5. Record and analyse what students did, not only what they say they did

Digital trace-data, e.g., navigation logs, text annotations and keystrokes, that students generate in digital learning environments have been increasingly harnessed to unobtrusively measure SRL (Fan et al., 2022; Rakovic et al., 2022b; Lim et al., 2023). For instance, trace-data are often mapped to theorised SRL processes and dynamically analysed (e.g., by using process mining and natural language processing approaches) to obtain a more complete picture of student learning behaviors. To our knowledge, educational chatbots developed to date have mainly gathered information about student learning in two ways (1) via self-reports, e.g., based on what students said to the bot they did, and (2) via student performance data, e.g., correct/incorrect answers on a test. Researchers, however, have identified several challenges related to those methods. For example, students self-reports may often be insufficiently accurate and biased towards student beliefs or social desirability (Winne, 2022), whereas performance data often cannot directly inform the intervention (Arizmendi et al., 2022). Researchers may consider introducing trace-data as an additional input to SRL chatbots to ensure bots more accurately monitor student SRL processes as they dynamically unfold and, based on that, provide students with a more accurate and timely SRL support.

6. Support students at all educational levels

The chatbots in the reviewed corpus have mainly supported university students. More research is needed to adapt chatbots to cater to the needs of students at other levels of education, e.g., primary and secondary. Students at different levels of education may have different learning needs and preferences (Ambrose et al., 2010). By conducting research and adapting chatbots to cater these specific needs from different levels of students, we can ensure that the benefits of educational chatbots are accessible to students of all developmental stages, potentially creating more effective, engaging and inclusive learning environment for them. Also, university students have become more experienced learners and have often formed certain learning habits. This may make it challenging for the educational chatbot to induce some changes to learning.

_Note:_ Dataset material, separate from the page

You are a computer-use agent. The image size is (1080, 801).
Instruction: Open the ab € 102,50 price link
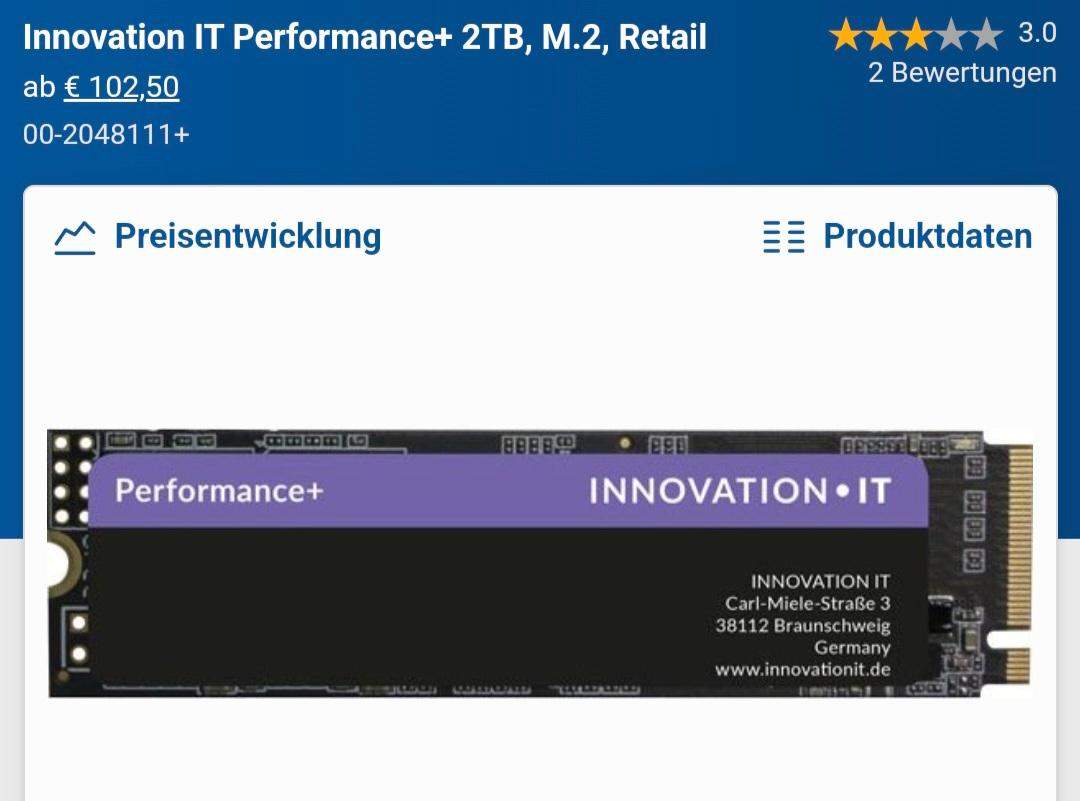point(123,87)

An early intervention at a primary or secondary education level could help in preparing students to better self-regulate their learning at a tertiary education level and throughout life.

7. Improve the effectiveness and accuracy of chatbot responses by harnessing the potential of large language models and generative AI

In our review, a notable limitation of current educational chatbots is their often unsatisfactory responses (Deveci Topal et al., 2021), highlighting a gap in understanding users’ intentions and providing relevant support. This indicates that the current chatbots may have limited ability to interpret users’ intentions and provide adequate support, which further may hamper student engagement and motivation. Researchers may utilise the rapidly emerging technologies of generative AI specifically large language models like ChatGPT, that can handle complex language problems, e.g., large language models such as ChatGPT, to enhance the chatbots’ ability to understand learners’ intentions and provide appropriate responses in the context of SRL. In this way, the volume of productive interactions between students and SRL chatbots may improve student learning experiences and interest in studying with a bot, marking a step forward in AI-driven education.